Eine Beteiligung Deutschlands scheint sich nun doch abzuzeichnen, zumindest an einem humanitären Einsatz. Reicht das als Bekenntnis Deutschlands zu einer multilateralen Sicherheitspolitik?

Dembinski: Eine Beteiligung Deutschlands an dem humanitären Einsatz ist besser als nichts. Nur darf man sich da nichts vormachen. Mit der Enthaltung bei der Abstimmung über die Libyen-Resolution im Sicherheitsrat hat die Bundesregierung Deutschland in einer bisher einmaligen Art und Weise ins politische Abseits gesteuert, mit absehbaren Konsequenzen für den Anspruch, im Sicherheitsrat mehr und dauerhaft Verantwortung zu übernehmen sowie mit unabsehbaren Konsequenzen für das Projekt einer europäischen Sicherheits- und Verteidigungspolitik.

Was muss passieren, damit dieser Krieg endet?

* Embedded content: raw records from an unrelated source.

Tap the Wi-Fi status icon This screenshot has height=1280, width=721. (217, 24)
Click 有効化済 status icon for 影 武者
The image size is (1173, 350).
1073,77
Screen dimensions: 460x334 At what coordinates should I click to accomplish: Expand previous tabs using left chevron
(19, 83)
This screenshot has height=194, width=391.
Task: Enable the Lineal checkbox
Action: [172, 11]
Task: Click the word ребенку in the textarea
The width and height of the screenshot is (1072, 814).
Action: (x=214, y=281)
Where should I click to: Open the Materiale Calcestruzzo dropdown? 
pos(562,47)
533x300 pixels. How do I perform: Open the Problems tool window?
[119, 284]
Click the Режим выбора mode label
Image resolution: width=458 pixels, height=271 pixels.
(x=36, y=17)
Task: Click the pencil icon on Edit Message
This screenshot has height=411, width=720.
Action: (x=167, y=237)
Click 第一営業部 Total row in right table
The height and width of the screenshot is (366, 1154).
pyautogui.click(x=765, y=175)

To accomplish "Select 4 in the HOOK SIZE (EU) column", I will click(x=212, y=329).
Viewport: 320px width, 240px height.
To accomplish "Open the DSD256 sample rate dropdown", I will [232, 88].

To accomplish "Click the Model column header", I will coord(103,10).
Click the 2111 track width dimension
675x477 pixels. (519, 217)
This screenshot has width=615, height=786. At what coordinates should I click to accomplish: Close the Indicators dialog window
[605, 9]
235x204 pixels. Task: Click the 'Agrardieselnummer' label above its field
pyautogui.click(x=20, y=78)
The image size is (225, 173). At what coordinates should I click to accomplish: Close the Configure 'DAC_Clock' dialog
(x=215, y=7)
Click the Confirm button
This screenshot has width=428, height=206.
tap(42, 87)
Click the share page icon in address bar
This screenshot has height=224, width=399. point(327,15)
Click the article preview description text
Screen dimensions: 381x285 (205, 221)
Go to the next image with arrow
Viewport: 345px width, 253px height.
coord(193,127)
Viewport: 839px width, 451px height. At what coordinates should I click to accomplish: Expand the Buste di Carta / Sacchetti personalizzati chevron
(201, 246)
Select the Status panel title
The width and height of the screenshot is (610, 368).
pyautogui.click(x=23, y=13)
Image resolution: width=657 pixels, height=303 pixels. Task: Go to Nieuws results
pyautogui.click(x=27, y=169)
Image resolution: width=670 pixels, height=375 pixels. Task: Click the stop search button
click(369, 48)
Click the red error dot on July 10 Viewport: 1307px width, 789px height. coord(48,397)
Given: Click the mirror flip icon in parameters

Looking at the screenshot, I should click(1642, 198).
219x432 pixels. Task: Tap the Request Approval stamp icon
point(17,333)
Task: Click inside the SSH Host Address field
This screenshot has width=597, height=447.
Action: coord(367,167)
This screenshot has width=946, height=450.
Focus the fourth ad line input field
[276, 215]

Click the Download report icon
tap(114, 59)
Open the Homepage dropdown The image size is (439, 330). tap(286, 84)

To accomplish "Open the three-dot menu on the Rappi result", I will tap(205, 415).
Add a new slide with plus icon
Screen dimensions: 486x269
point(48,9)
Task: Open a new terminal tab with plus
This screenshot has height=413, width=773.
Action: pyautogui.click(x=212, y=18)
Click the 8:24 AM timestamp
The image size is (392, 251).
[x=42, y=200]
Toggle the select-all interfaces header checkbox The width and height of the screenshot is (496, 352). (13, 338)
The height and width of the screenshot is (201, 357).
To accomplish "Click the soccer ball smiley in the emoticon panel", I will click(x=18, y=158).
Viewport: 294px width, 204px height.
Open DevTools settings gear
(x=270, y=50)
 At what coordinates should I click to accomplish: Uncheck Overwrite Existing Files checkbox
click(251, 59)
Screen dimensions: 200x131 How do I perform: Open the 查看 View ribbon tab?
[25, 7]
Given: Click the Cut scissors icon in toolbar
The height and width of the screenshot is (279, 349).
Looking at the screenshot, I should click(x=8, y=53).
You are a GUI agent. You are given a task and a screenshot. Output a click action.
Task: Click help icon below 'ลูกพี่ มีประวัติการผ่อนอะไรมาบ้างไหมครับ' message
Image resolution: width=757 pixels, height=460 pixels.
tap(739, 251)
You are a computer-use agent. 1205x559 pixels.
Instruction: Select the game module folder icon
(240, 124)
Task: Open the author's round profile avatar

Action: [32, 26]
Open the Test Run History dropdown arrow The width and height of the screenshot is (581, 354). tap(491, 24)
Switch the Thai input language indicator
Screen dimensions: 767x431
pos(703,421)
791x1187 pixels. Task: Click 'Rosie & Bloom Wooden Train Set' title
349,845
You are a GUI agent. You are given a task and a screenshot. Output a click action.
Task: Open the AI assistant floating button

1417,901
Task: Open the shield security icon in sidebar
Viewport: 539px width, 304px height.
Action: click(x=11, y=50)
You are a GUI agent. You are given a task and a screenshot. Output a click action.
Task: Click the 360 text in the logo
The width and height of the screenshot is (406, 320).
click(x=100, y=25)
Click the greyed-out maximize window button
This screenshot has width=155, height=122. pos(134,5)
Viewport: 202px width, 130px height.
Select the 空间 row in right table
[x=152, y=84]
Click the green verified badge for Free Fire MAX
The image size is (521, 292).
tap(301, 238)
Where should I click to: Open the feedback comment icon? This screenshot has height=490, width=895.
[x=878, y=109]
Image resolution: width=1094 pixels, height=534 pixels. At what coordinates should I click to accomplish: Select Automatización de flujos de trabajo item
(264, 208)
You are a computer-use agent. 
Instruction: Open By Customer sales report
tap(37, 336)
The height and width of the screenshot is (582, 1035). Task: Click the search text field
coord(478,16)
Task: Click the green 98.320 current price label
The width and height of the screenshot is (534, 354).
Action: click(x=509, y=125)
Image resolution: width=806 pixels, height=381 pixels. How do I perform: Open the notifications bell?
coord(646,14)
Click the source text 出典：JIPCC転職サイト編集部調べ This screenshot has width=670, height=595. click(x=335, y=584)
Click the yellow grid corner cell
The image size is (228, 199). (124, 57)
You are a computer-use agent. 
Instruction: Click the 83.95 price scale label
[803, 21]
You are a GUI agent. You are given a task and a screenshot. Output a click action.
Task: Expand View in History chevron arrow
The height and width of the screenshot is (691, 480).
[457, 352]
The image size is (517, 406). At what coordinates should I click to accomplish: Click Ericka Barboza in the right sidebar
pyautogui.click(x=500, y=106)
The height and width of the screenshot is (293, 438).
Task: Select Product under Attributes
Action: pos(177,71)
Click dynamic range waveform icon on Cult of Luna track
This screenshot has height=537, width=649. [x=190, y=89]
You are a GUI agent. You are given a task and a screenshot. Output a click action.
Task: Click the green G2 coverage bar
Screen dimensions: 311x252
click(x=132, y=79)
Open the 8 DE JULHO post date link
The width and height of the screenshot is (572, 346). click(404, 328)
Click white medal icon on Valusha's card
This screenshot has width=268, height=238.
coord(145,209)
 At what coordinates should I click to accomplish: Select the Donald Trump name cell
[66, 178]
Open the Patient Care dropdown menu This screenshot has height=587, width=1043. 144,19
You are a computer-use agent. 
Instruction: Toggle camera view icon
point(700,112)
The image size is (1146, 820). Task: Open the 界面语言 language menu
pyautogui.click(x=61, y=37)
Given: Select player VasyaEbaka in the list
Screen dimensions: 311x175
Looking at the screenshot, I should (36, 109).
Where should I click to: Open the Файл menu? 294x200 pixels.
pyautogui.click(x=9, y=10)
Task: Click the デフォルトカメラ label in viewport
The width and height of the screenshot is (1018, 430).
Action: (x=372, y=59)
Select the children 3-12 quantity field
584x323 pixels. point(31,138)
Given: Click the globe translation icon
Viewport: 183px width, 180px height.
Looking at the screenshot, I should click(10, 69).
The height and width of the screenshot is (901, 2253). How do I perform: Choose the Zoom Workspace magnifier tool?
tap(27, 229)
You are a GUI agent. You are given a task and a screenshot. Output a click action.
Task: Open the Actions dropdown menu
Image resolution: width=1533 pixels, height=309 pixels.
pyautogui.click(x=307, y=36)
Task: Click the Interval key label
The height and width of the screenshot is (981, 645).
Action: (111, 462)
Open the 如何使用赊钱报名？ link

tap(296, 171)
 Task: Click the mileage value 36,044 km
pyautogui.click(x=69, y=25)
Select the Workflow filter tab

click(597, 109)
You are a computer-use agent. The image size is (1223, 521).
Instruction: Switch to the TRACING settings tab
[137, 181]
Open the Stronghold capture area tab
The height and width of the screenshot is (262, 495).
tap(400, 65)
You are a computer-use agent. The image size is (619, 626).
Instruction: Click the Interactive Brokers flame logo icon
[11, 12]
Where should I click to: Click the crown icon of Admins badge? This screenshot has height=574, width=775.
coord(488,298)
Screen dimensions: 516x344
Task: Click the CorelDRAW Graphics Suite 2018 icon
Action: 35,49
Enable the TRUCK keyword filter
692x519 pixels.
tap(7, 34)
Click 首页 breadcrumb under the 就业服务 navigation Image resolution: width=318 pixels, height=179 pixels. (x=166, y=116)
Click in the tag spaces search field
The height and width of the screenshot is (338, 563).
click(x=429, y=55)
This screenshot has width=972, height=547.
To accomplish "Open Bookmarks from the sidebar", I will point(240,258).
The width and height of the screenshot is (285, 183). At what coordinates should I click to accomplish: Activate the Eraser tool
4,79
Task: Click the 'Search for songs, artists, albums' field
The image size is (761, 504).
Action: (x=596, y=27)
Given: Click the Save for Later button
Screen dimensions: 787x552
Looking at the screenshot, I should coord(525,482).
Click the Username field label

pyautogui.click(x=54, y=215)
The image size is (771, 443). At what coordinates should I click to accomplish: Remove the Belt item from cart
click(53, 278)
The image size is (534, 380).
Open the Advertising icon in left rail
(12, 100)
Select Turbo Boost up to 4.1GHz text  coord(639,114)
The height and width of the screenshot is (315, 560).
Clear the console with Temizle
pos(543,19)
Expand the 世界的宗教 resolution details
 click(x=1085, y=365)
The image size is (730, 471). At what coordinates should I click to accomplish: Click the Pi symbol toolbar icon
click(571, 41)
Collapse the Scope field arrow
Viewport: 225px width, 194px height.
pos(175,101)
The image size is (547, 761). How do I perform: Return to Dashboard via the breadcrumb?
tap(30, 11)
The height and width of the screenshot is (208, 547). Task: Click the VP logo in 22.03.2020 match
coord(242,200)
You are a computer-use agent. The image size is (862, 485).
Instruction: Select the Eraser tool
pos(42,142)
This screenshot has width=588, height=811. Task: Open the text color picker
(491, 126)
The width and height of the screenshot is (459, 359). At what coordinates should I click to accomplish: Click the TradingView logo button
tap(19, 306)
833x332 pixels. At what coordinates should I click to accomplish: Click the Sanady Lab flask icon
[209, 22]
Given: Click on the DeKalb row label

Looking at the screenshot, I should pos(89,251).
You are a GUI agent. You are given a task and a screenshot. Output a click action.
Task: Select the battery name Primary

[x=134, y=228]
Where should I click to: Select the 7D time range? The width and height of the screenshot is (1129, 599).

Dembinski: Ein Rückzug Gaddafis und seiner Söhne wäre eine Möglichkeit, den Krieg zu beenden. Das erscheint gegenwärtig nicht wahrscheinlich. Daher erscheint die oben angesprochene politische Machtteilung ein Weg, um zu verhindern, dass dieser Konflikt militärisch ausgefochten wird. Wahrscheinlich geht ein Arrangement der Machtteilung nicht mit Oberst Gaddafi. Ebenso wahrscheinlich wird es führende Repräsentanten des alten Regimes, und das bedeutet Mitglieder der engeren oder weiteren Familie Gaddafis, einschließen müssen.


Dr. Matthias Dembinski ist Mitglied des Vorstands der Hessischen Stiftung Friedens- und Konfliktforschung und arbeitet dort im Fachbereich Internationale Organisationen und Völkerrecht.